Am Tag seiner Ernennung zum neuen Verbraucherschutz- und Justizsenator erheben Verbraucherschützer schwere Vorwürfe gegen Michael Braun (CDU). Der Berliner Anwalt und Vorsitzende der Verbraucherzentrale Brandenburg, Jochen Resch, beschuldigte Braun, er verdiene am „grauen Immobilienmarkt“ mit. Brauns Kanzlei habe Immobilienverkäufe beglaubigt, bei denen Käufer unter Zeitdruck gesetzt und über den Tisch gezogen worden seien, sagte er.

Braun wies dies zurück und meinte, es sei nicht seine Aufgabe, bei den Geschäften die Preise zu prüfen. Er sei nicht ausgebildet, um Grundstücke zu bewerten. „Ich bin kein Wirtschaftsberater“, sagte Braun: „Es ist für jeden möglich, gute und schlechte Geschäfte zu machen.“ Er habe die Kunden stets gefragt, ob sie wirklich wie vorgeschrieben die Kaufverträge schon 14 Tage kennen würden. „Das haben alle bejaht“, sagte Braun. Wo das nicht der Fall gewesen sei, habe er die Leute weggeschickt.

Resch sagte, ihm lägen aktuell „an die zehn“ Fälle vor, bei denen Braun persönlich den Verkauf beglaubigt habe. Der Senator müsse wissen, welche Praktiken es in der Immobilienbranche gebe. Er betonte: „Ich halte das nicht für illegal.“ Als Ressortchef für Verbraucherschutz sei Braun aber eine falsche Wahl.

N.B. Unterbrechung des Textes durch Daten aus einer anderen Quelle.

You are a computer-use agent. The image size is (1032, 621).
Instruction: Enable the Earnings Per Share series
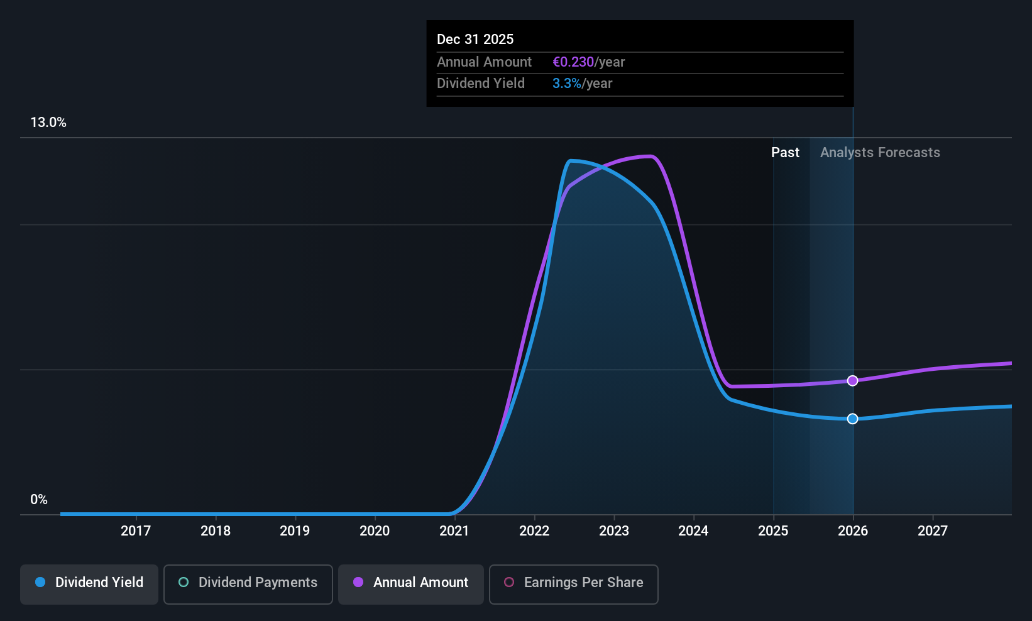pyautogui.click(x=573, y=584)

Auch Jürgen Blache von der Schutzgemeinschaft für geschädigte Kapitalanleger hält Braun ungeeignet für den Posten. Blache sagte, Brauns Kanzlei, die er gemeinsam mit dem CDU-Abgeordneten Uwe Lehmann-Brauns betreibt, gehöre zu dem einen Dutzend Notariaten in Berlin, die von den Vermittlern immer wieder aufgesucht würden. Ihm seien rund 100 Fälle bekannt, in denen sich Anleger im Nachhinein durch dort beurkundete Verträge geschädigt fühlten. „Die Notare spielen dabei mit, 100-prozentig“; sagte Blasche. Deswegen könne ein Mann wie Braun „niemals Verbraucherschutzsenator werden.“

Brauns Kanzlei arbeitet eng mit Strukturvertrieben zusammen, vor denen die Stiftung Warentest warnt. So wirbt Lehmann-Brauns in einer Broschüre der Firma Swiss Kontor.